The center of the film is Mateo Blanco (Lluis Homar), a former director turned writer that is reciting his tragic love story to Diego (Tamar Novas), the son of his agent, Judit (Blanca Portillo). Through his story of lost love is when we meet Lena (Penelope Cruz), who is living with Ernesto Martel (Jose Luis Gomez), a wealthy businessman that treats her like a prisoner. But in a chance meeting, Mateo casts Lena as the star of his next film and that leads Ernesto down a dark path of jealousy.

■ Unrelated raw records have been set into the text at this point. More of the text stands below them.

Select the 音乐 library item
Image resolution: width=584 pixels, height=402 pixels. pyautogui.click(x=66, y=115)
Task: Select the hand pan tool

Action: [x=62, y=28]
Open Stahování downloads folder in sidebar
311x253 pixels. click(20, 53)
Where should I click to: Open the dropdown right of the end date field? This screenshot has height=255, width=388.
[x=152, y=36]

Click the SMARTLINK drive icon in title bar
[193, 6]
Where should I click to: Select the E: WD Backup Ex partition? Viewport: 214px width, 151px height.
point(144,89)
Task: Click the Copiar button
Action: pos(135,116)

There are two stories unraveling in the film, the flashback that concerns the love triangle between Mateo, Lena and Ernesto and the present day story that involves Mateo and Judit as they come to terms with what happened so many years ago. The problem is that I didn’t care at all about the present day story, but was mesmerized by the flashback love story. It also seemed that more effort was put into that story in both screenwriting and directing style. The scene where Lena mouths the words she’s saying on screen as Ernesto reacts was breathtaking and heart breaking at the same time. It was just a wonderful, exceptionally filmed moment.

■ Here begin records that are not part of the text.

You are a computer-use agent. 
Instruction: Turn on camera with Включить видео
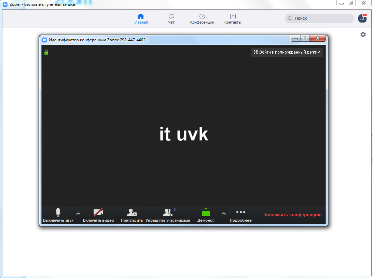[x=98, y=213]
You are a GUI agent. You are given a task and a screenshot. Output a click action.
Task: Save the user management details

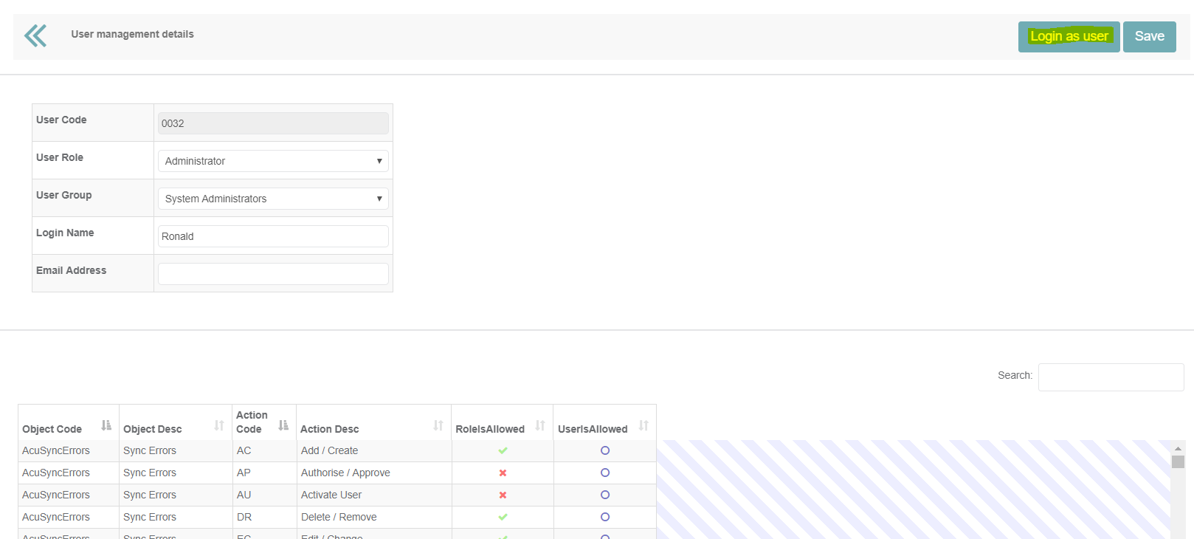1149,37
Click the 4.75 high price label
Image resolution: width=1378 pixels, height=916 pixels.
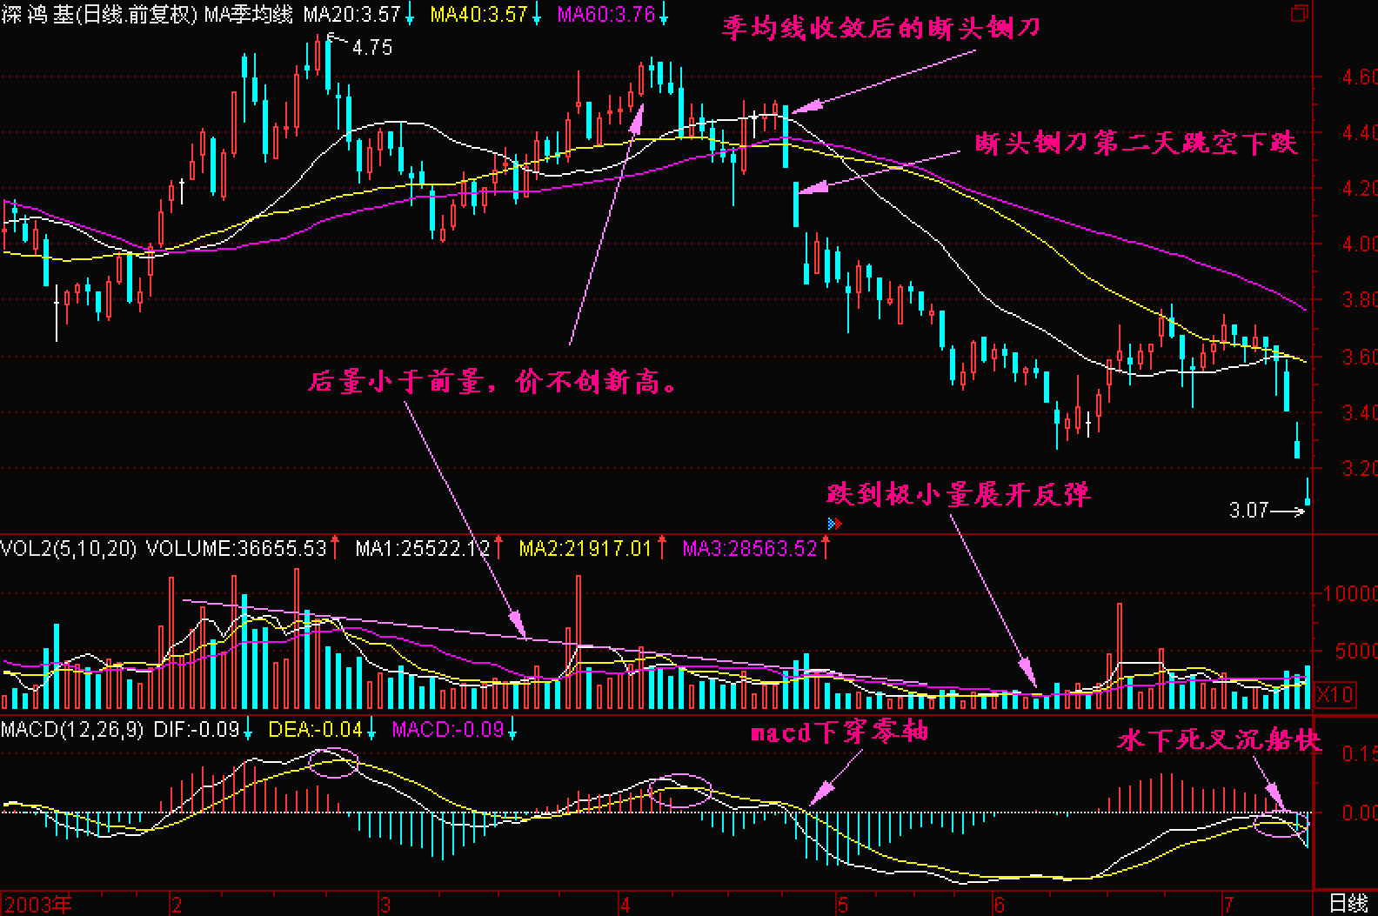pos(372,48)
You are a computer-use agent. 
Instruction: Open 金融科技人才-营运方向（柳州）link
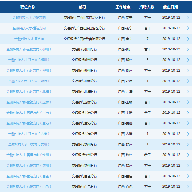tap(29, 71)
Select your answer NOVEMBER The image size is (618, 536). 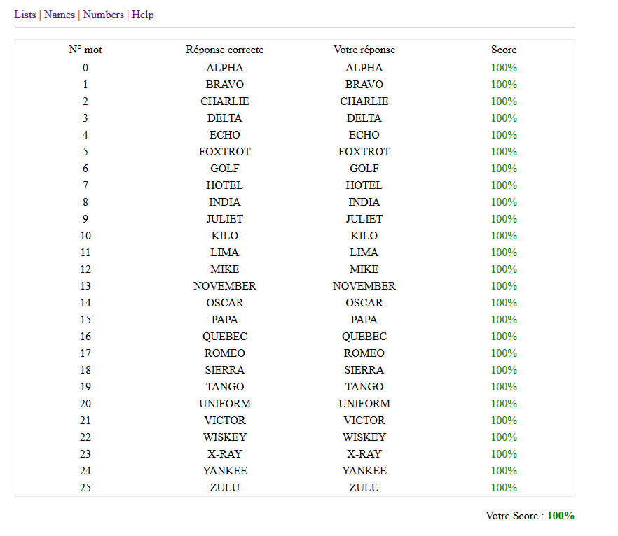pyautogui.click(x=364, y=285)
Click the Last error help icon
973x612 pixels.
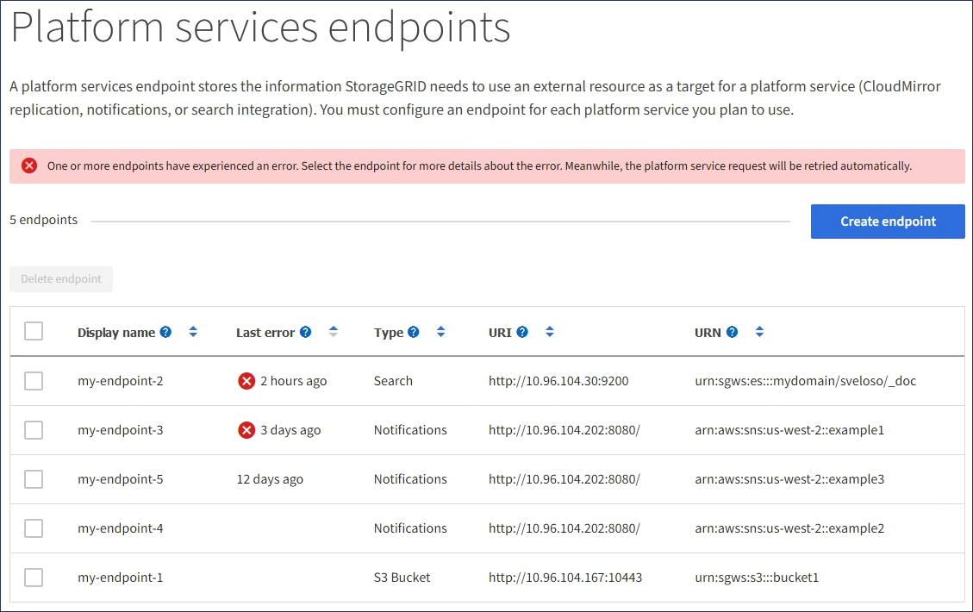point(305,332)
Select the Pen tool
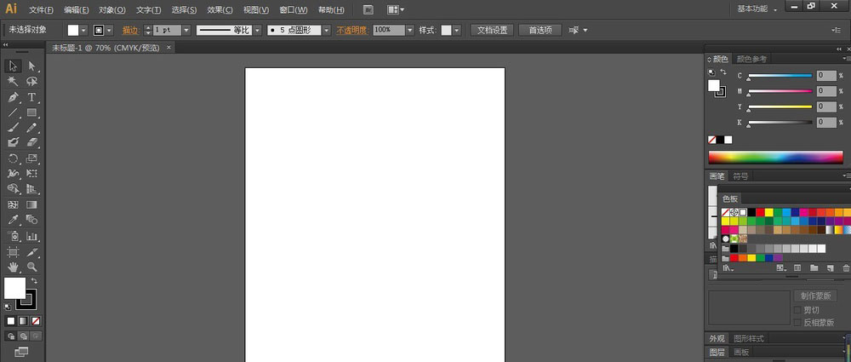This screenshot has width=851, height=362. point(14,97)
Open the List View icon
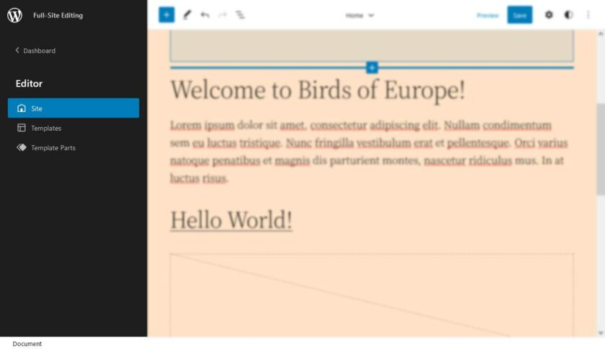Viewport: 605px width, 349px height. pos(240,14)
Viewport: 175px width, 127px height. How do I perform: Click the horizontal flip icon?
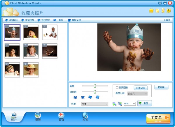pos(90,97)
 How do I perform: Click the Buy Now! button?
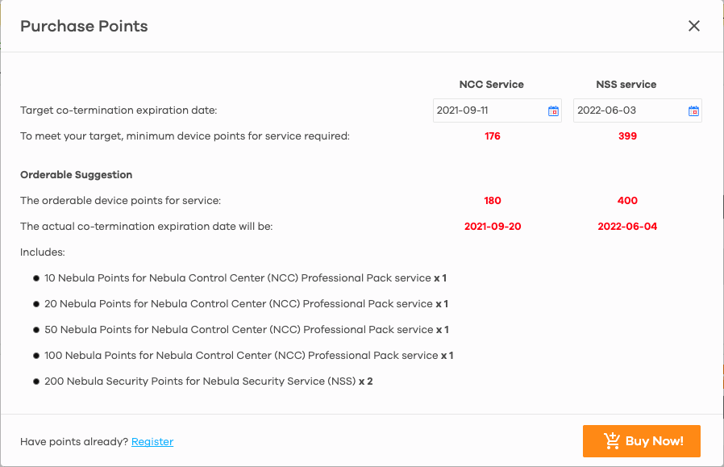(x=641, y=441)
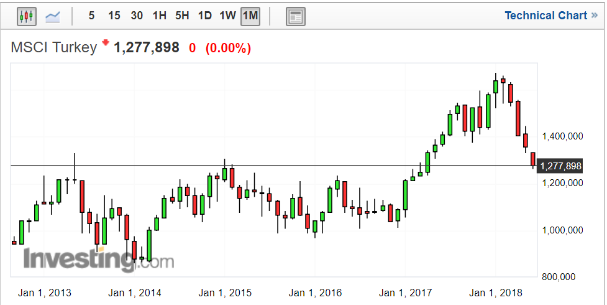Image resolution: width=607 pixels, height=305 pixels.
Task: Click the tallest green candle near the 2018 peak
Action: click(488, 111)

When I watch foreign films that deal with the idea of love and what it means to lose someone you love, I feel that sometimes other countries have a way of telling love stories that Americans do not. I realized that I was deeply involved with the love story between Mateo and Lena, despite the fact that we had very little setup to their story. In fact, one of my complaints is that we didn’t have enough setup, but Almodovar managed to make us care about the characters anyway. If we had focused on that love and how it grew and developed, the film would have been better for it. But even with what we were given and knowing the ending, the audience was still shaken by the events transpiring on screen.

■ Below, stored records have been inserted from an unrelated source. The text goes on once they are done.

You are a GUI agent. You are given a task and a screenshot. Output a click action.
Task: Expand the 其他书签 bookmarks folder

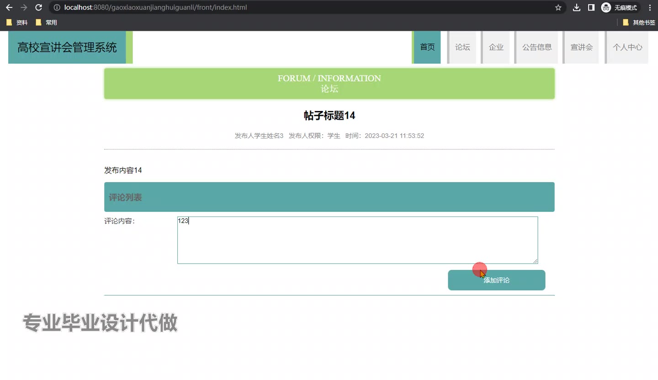point(639,22)
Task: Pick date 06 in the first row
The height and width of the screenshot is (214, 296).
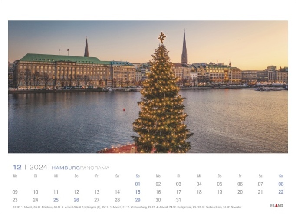Action: [x=240, y=184]
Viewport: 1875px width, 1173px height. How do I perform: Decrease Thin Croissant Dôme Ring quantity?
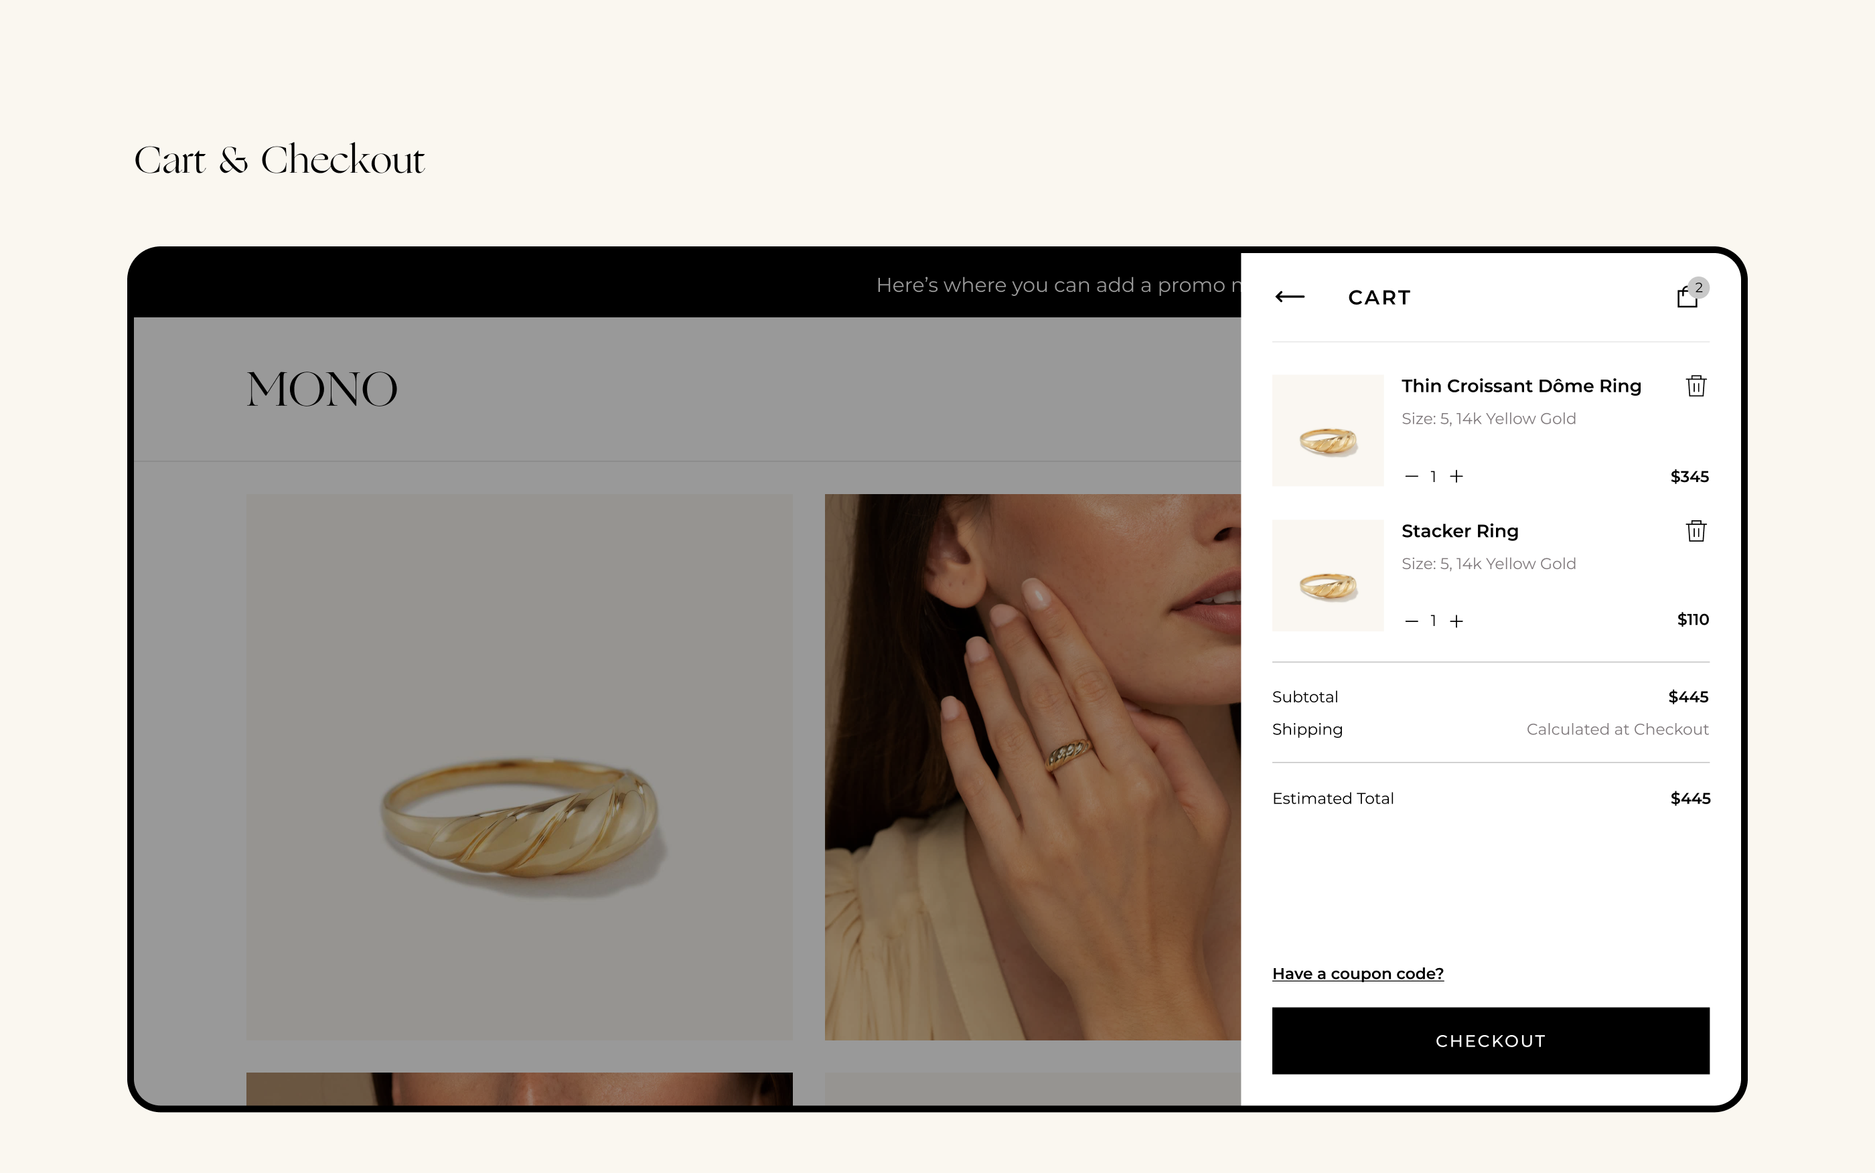[1411, 476]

I am a fan of Almodovar and perhaps that led me to be more forgiving for some of this film’s shortcomings, but I found myself captivated any time Penelope Cruz was on camera. I don’t consider myself a huge fan of hers, but like Uma Thurman with Quentin Tarantino, I become a bigger fan of Cruz whenever she works with Almodovar. This is a quality film and fans of Cruz and Almodovar will definitely not be disappointed.
Video: Almodovar is a master at using colors in film and having them express emotions and moods, so it’s a good thing this transfer was top notch. This is actually the first Blu-ray of his I’ve watched and I was impressed by how beautiful it looked.
Audio: The audio in his films isn’t much of a focal point, but this track was very nice.
The Cannibalistic Councillor (7:35): This is kind of a short film, taken from the movie they were filming within the movie. It mainly featured Carmen Machi giving a huge monologue about a variety of inappropriate topics.
Deleted Scenes (12:20): Two of these were extra scenes that served no purpose and deserved to be cut. The other was more of the movie within the movie, which I’m still not sure I understand. But the last scene added a lot more to that story.
Pedro Directs Penelope (5:53): This was a cool feature because it had a split screen of Pedro in the director’s chair and Penelope in front of the camera. Pedro yells out lines and direction and Penelope responds.
On the Red Carpet: The New York Film Festival Closing Night (3:13): Not much more to say that the title doesn’t capture. It was okay, but there was no need to have cutaway scenes to the movie in such a short featurette.
Variety Q&A with Penelope Cruz (6:19): I like Penelope Cruz and think she’s a very beautiful and talented actress. But she’s been doing American films for over 10 years now and her English is worse than it was when she first started. Anyway, an interviewer asks her a handful of questions and she responds appropriately. Again, too many movie scenes for such a short featurette.